Problem: Rescale the material below: repeat every line, requests included, but multiply each coordinate in the answers by 0.7 and round to the nearest whole number, with halves rounded up.

--

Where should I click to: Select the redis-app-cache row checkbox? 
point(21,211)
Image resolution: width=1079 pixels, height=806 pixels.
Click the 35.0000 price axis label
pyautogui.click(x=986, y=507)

--

Reply:
Where should I click to: Select the redis-app-cache row checkbox? 
point(15,148)
Image resolution: width=1079 pixels, height=806 pixels.
Click the 35.0000 price axis label
pyautogui.click(x=690, y=355)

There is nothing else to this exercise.